LISTED ENTRIES |
+ + +

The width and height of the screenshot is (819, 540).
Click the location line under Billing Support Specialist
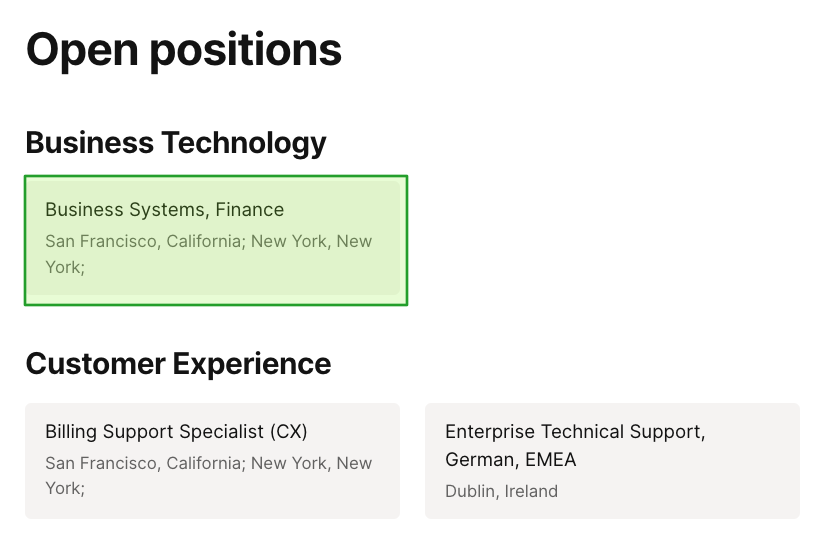[x=208, y=463]
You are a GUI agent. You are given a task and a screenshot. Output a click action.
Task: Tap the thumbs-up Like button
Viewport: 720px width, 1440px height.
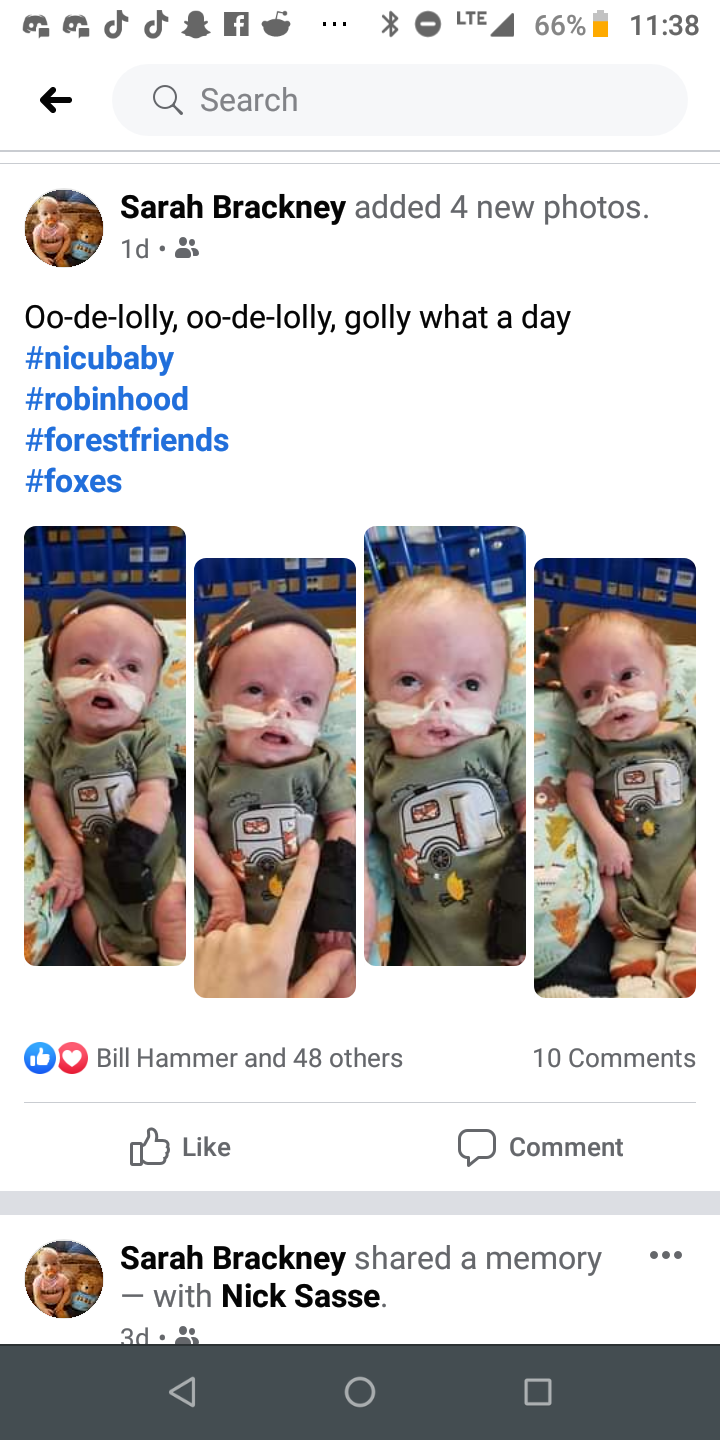click(x=181, y=1147)
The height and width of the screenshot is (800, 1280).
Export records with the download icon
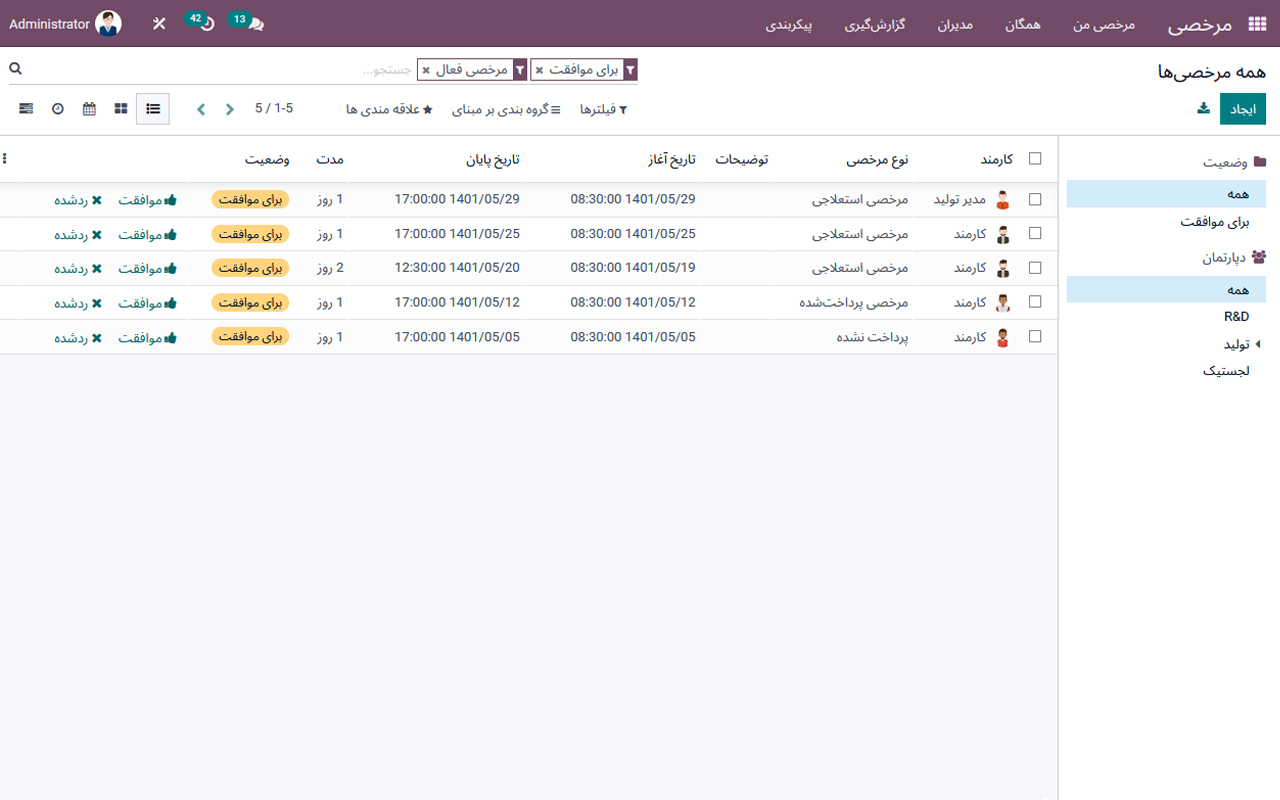click(1202, 108)
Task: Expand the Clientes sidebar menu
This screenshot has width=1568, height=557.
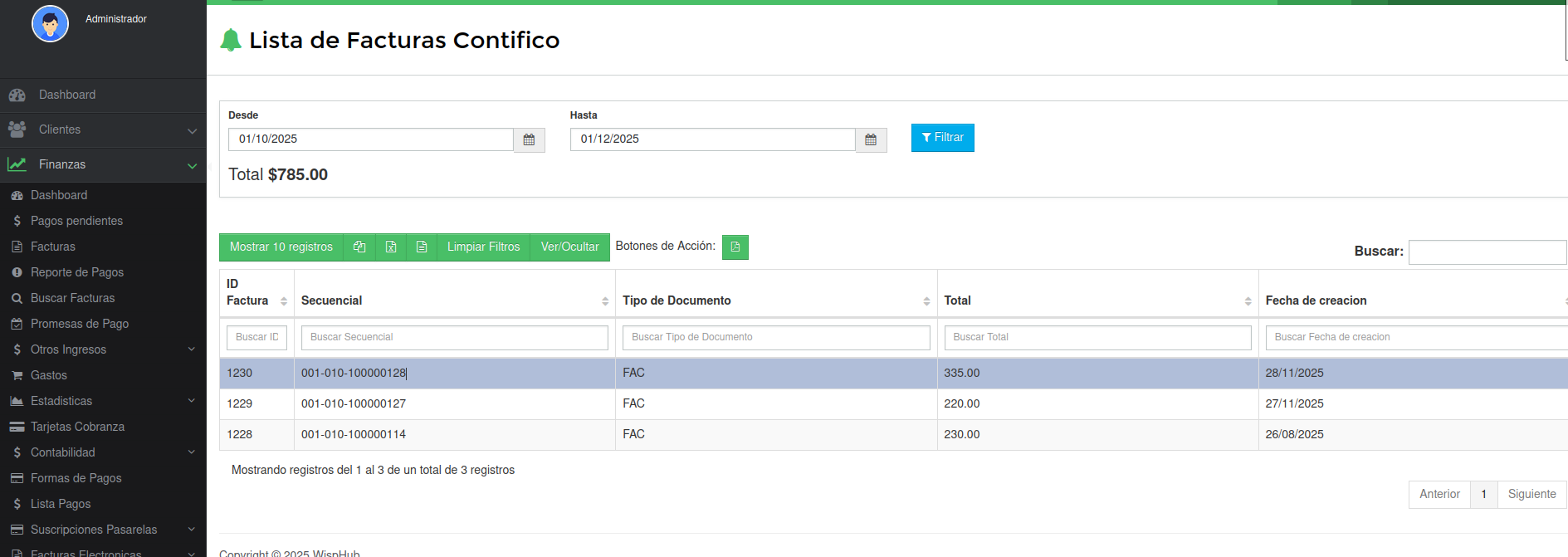Action: [x=103, y=129]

+ + +

WHAT YOU WILL DO | Reproduce all the records above word for word, leaving out the pictures.

EXPECTED ANSWER |
The width and height of the screenshot is (819, 540).
Click the location line under Billing Support Specialist
[x=208, y=463]
You are a GUI agent. You are given a task and a screenshot. Output a click action.
Task: Tap the thumbs-up Like button
Viewport: 720px width, 1440px height.
click(x=181, y=1147)
The height and width of the screenshot is (800, 1280).
Export records with the download icon
click(1202, 108)
Task: Expand the Clientes sidebar menu
This screenshot has width=1568, height=557.
Action: [x=103, y=129]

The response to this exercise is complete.